#### Text passage:

= = = = = = =

Object level = stuff we actually went out and did = integral of cognition+metaknowledge+knowledge(current solutions); over a short timescale this tends to be smoothly exponential to the degree that the people involved understand the idea of investments competing on the basis of interest rate, but over medium-range timescales the exponent varies, and on a long range the exponent seems to increase

If you were to summarize that in one breath, it would be, "with constant natural selection pushing on brains, progress was linear or mildly accelerating; with constant brains pushing on metaknowledge and knowledge and object-level progress feeding back to metaknowledge and optimization resources, progress was exponential or mildly superexponential".

Now fold back the object level so that it becomes the metacognitive level.

And note that we're doing this through a chain of differential equations, not just one; it's the final output at the object level, after all those integrals, that becomes the velocity of metacognition.

You should get...

...very fast progress? Well, no, not necessarily. You can also get nearly zero progress.

If you're a recursified optimizing compiler, you rewrite yourself just once, get a single boost in speed (like 50% or something), and then never improve yourself any further, ever again.

If you're EURISKO, you manage to modify some of your metaheuristics, and the metaheuristics work noticeably better, and they even manage to make a few further modifications to themselves, but then the whole process runs out of steam and flatlines.

It was human intelligence that produced these artifacts to begin with. Their own optimization power is far short of human - so incredibly weak that, after they push themselves along a little, they can't push any further. Worse, their optimization at any given level is characterized by a limited number of opportunities, which once used up are gone - extremely sharp diminishing returns.

When you fold a complicated, choppy, cascade-y chain of differential equations in on itself via recursion, it should either flatline or blow up. You would need exactly the right law of diminishing returns to fly through the extremely narrow soft takeoff keyhole.

The observed history of optimization to date makes this even more unlikely. I don't see any reasonable way that you can have constant evolution produce human intelligence on the observed historical trajectory (linear or accelerating), and constant human intelligence produce science and technology on the observed historical trajectory (exponential or superexponential), and fold that in on itself, and get out something whose rate of progress is in any sense anthropomorphic. From our perspective it should either flatline or FOOM.

= = = = = = =

#### Recorded information:
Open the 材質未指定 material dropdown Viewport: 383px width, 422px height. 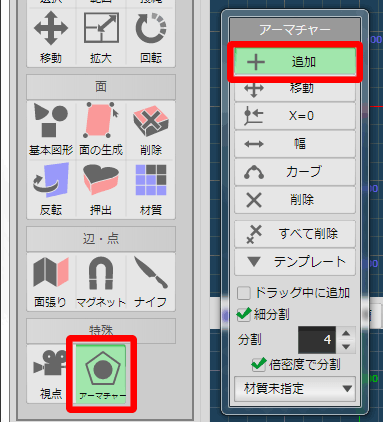pos(295,389)
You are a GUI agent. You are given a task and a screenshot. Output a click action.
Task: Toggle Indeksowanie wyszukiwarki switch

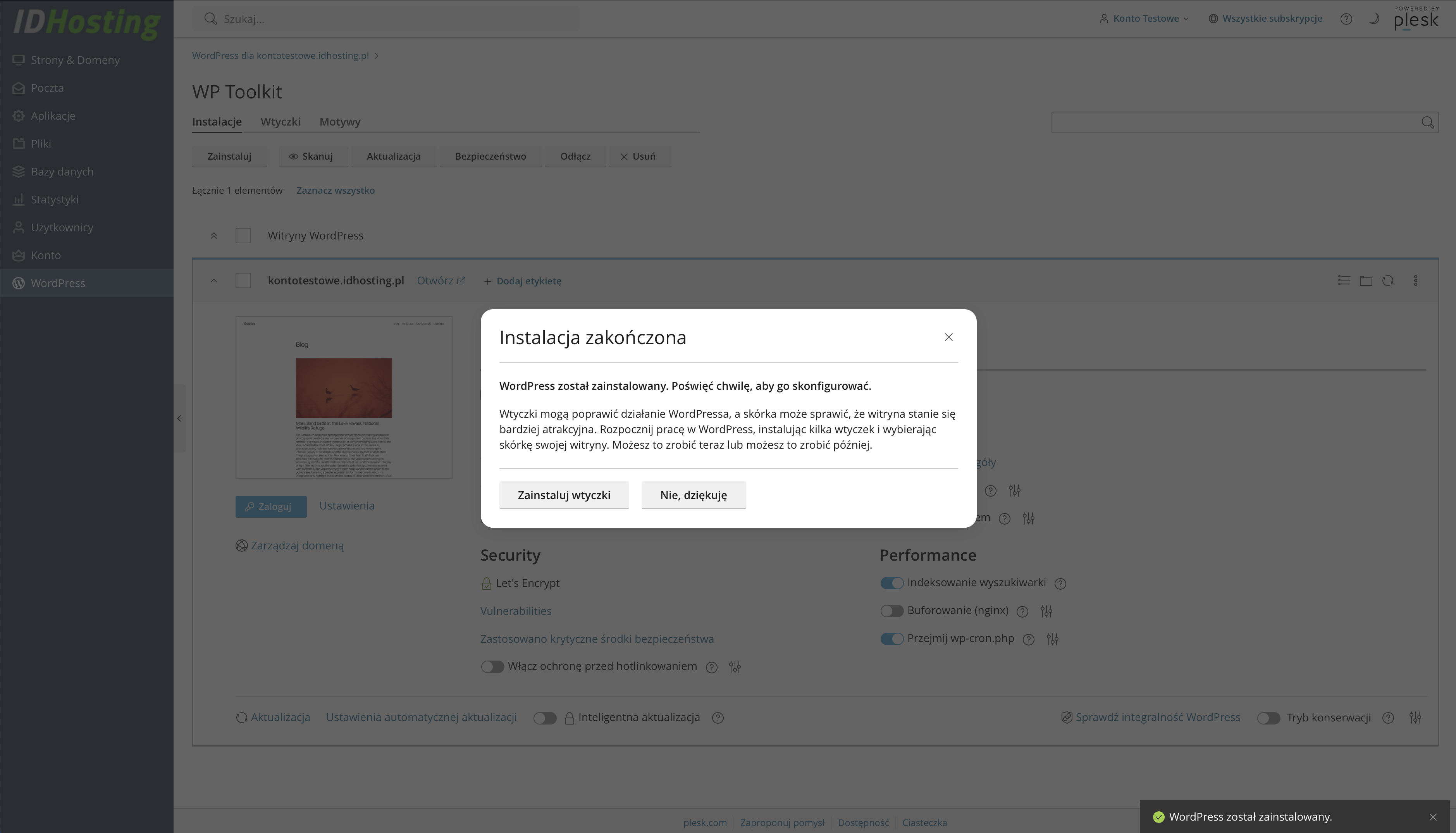(891, 583)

= = = = = = =

#### What is needed:
Copy the passage on recursive self-improvement, starting at "And note that" and stopping after "steam and flatlines.", and change "optimizing compiler" to "code generator".

#### Full answer:
And note that we're doing this through a chain of differential equations, not just one; it's the final output at the object level, after all those integrals, that becomes the velocity of metacognition.

You should get...

...very fast progress? Well, no, not necessarily. You can also get nearly zero progress.

If you're a recursified code generator, you rewrite yourself just once, get a single boost in speed (like 50% or something), and then never improve yourself any further, ever again.

If you're EURISKO, you manage to modify some of your metaheuristics, and the metaheuristics work noticeably better, and they even manage to make a few further modifications to themselves, but then the whole process runs out of steam and flatlines.